Both of these books offer readers a way to ponder important themes and ideas from the safe distance of another world or time.
Lurlene McDaniel and Phyllis Reynolds Naylor "Alice" style "problem" fiction never called to my own entlings. They preferred fantasy and were drawn to the other worldliness of imaginary landscapes and characters with special powers. Still, good fantasy literature engages in important issues, ideas and emotions which is why it continues to be such a popular genre. Carla Jablonski's and Dia Calhoun's novels are thought provoking and memorable.
Silent Echoes by Carla Jablonski, Razorbill, 2007
Lucy Phillips and her father are scamming the gentry of 1880's New York City. Posing as a medium, Lucy pretends to contact their dear-departed during séances. Her conscience pricks her as she offers false hope to grief stricken family members but her empty stomach bothers her more so she endures and aids her father's swindles. To her utter shock, one night in the middle of a séance she hears a real voice in her head begging, " Help me!"
The voice she hears is a present day teen named Lindsey who is hiding in her bedroom closet to escape the alcoholic rages of her mother and step-father.
Both Lucy and Lindsey are shocked by the contact. Lucy thinks she has really made contact with a ghost, while Lindsey suspects she may be spiraling into mental illness.

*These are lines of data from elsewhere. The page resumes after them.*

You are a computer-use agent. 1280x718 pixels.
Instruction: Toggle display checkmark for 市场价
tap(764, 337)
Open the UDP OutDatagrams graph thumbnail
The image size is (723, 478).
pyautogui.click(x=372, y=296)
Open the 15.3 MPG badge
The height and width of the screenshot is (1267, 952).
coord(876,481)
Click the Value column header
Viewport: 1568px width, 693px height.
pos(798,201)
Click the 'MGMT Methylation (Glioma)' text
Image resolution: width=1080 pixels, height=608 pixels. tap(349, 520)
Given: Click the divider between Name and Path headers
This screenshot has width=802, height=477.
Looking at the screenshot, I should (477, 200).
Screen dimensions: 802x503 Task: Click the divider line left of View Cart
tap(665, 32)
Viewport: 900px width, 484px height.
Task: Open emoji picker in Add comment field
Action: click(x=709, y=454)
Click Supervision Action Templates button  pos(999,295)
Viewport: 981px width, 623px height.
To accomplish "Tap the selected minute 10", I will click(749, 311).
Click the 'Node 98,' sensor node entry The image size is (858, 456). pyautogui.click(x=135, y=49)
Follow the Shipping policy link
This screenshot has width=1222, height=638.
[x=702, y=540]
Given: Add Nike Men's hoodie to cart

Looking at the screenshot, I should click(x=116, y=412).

I am a sucker for time shift-time travel books and I was drawn in to each girl's story. Lindsey is struggling to succeed in school and life while dealing with her mother's drinking problems. Lucy is trying escape grueling poverty. How the girls use this connection through time to help each other is the gist of this tale.
Avielle of Rhia by Dia Calhoun, (a founding Diva of Readergirlz) Marshall Cavendish, 2006
Avielle is the only survivor of a terrorist attack on her royal family. Because of the color of her skin and her resemblance to an evil ancestor, she has always been distrusted and held at arms length by her family and the people of her country. Avielle, herself, worries that the evil magic of her great-great grandmother will surface in her even though she seems to lack any of the magical abilities of her family.
Still in danger from the fanatics, she leaves behind her real identity and finds refuge with a kindly weaver who introduces Avielle to a community of artisans. The weaver teaches her to weave. Not only does she find acceptance here but through her weaving she begins to discover her magical talent and the truth about her great-great grandmother.
This is a fantasy world but the disasters recall the Holocaust and 9-11. Calhoun examines prejudice, terrorism and hate that allows evil to triumph. Avielle can become a true leader when she lets go of her own self-hatred and bitterness and accepts the love and responsibilities of her birthright.